Account ClosedPosted
  • Los Angeles, CA
  • Posts 156
  • Votes 113
Hey Dorian! I hope you're doing well and I'm so glad you asked this question because this would be a great topic for our next meeting. So to answer your question; there are a few ways to get funding for your property with a lower downpayment than the 20%-30%. 1. Get Government-guaranteed financing aka FHA, VA, USDA loans. I'm not as familiar with VA & usda loans but they also have low down payment options. FHA provides financing for SFR & 2-4 unit properties as long as you are occupying the property for a minimum amount of time (I believe it's 12 months but double check on that). The downpayment requirement is as little as 3.5% but also varies based on lender and other factors. So for the duplex, I only had to put down 3.5% on $400k property = $14,000. Better than 20%-30% down, right? You'll also need cash for closing costs; I estimate about an additional 1%-3% for closing costs (mine was about 2% of purchase price). FHA will require you to pay a monthly insurance premium until you get to 80% Loan to value. If you find a value-add property, then you can rehab the property, get the property to 80% LTV or less and refinance the property to a conventional loan to remove the monthly insurance premium. 2. Depending on your local neighborhood of interest/location of property, you can qualify for low-downpayment loans at community development financial institutions (CDFI). Check Broadway bank and OneUnited and other local banks to see if they participate in the program. Usually CDFI and small community banks provide more attainable loans for home purchases in the local neighborhoods. 3. More Consumer banks are offering mortgages with lower down payments (I heard Wells Fargo is promoting a 5% downpayment for primary residence home mortgages) so you can check with your bank to see if they'll offer similar options. However if you purchase a 2-4 unit, they may require a higher downpayment than a standard SFR. Also if you put less than 20% down, there is a good chance these consumer banks will also charge a mortgage insurance premium (PMI) until you get to an 80% LTV. Also, if you don't have all the downpayment + closing cost cash in a savings account but you have it in an IRA, you can use up to $10k from your account tax & penalty free for your home purchase. Let me know if you have more questions. I forgot to mention at the meeting that my professional background is in banking/finance 😑😑😑(that probably would've been helpful). Haha, I hope this helps!

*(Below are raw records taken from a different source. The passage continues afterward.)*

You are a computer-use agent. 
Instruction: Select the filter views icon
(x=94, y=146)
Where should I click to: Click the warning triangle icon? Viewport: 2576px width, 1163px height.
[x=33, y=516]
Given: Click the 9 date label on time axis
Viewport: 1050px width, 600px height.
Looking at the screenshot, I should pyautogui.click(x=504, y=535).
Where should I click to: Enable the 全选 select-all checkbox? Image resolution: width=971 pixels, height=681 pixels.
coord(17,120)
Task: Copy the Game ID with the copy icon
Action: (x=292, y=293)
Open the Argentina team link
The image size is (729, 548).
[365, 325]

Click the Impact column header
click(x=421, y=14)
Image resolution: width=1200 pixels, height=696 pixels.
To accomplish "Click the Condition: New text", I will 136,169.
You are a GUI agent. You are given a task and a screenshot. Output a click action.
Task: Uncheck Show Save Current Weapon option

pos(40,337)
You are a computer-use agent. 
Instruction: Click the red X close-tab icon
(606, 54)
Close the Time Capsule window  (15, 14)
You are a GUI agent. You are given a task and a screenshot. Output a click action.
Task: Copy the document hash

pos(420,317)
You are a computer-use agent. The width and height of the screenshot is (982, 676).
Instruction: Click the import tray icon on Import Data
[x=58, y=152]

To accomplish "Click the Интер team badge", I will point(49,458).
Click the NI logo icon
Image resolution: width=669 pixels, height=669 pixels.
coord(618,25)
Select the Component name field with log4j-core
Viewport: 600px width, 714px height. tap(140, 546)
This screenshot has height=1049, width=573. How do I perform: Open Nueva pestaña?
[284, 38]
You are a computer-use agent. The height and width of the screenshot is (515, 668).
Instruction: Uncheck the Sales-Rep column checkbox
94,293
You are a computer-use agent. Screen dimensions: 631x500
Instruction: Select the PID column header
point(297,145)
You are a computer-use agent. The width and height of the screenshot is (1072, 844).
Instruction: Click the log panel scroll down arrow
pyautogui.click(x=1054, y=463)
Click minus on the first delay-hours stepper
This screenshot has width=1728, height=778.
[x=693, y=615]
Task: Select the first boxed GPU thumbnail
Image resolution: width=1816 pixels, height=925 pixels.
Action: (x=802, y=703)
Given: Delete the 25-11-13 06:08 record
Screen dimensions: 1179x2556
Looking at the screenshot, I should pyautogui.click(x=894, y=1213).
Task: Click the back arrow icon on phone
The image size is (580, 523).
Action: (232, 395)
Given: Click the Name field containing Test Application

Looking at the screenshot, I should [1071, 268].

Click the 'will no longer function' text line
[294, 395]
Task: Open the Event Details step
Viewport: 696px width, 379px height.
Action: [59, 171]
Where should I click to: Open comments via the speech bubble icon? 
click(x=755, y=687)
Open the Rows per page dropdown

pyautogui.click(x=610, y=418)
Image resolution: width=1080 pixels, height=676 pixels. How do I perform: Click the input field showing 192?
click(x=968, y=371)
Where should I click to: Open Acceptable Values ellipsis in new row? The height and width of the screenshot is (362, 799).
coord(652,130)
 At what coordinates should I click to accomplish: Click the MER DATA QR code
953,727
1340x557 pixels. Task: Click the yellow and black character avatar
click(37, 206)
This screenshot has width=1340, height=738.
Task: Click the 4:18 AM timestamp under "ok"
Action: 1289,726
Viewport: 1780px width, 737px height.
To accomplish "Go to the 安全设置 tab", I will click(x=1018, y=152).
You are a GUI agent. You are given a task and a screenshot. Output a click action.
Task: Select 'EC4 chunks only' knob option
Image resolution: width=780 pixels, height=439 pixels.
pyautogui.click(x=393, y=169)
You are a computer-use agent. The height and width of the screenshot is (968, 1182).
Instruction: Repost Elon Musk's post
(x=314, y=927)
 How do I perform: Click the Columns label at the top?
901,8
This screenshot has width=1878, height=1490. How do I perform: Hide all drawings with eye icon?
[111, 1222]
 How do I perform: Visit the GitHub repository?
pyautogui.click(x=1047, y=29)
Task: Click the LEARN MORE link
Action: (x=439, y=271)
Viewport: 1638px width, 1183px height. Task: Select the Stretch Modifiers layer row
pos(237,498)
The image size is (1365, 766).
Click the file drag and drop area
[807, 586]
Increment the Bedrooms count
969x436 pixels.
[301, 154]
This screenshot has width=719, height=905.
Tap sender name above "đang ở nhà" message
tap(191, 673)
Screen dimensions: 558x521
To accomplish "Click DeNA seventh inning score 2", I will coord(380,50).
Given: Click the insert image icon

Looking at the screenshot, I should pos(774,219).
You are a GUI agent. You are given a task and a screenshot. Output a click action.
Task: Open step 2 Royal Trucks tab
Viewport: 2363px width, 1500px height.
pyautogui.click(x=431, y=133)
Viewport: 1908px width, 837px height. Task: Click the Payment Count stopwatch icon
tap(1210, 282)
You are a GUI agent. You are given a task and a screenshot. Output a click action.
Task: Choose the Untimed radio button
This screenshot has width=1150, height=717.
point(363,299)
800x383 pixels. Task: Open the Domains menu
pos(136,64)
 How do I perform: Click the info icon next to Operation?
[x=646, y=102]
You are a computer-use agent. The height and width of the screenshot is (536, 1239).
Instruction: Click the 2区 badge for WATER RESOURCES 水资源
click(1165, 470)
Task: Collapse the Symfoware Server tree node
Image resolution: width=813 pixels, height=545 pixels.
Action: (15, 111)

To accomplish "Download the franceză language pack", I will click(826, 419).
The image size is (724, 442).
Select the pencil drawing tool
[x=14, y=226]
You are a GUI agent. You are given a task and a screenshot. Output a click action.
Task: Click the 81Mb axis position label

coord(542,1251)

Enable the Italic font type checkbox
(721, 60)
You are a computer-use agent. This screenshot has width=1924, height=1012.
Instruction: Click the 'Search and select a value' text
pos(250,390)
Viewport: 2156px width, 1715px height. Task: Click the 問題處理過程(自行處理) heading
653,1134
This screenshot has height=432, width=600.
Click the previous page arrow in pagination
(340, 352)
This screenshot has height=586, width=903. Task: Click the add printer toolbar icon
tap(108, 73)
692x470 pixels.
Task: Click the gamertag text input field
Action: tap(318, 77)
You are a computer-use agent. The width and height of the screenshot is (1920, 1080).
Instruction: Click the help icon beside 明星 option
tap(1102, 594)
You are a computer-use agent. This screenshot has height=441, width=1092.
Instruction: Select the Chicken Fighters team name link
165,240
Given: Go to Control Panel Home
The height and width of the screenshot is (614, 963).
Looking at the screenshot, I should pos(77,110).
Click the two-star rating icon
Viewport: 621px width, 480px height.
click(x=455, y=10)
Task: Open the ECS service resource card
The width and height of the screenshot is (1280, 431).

Post: Is lender entitled to this info - ex's refi

Account ClosedPosted
  • Los Angeles, CA
  • Posts 156
  • Votes 113

@Scott L. Banks are required to maintain documentation to support their underwriting ability and decisions to provide to regulators and auditors when they are examined/audited. Again, there are different documents that probably can be provided however banks are usually trying to close loans as quickly as possible because delays affects their sources/uses funds schedule. 

From my experience in banking, lenders usually don't have enough time to dig into people's families' finances so I don't believe that this lender requested this information out of spite or nosiness. They just need to make sure their borrower does not have any additional debt to service outside of what is provided on the credit report and they need to verify debt amounts listed on the credit report because if there are any issues with Diane not being able to service the debt repayment it is the lender's *** and the bank's interest earnings & capital that is on the line. 

I also second what @Chris Mason said.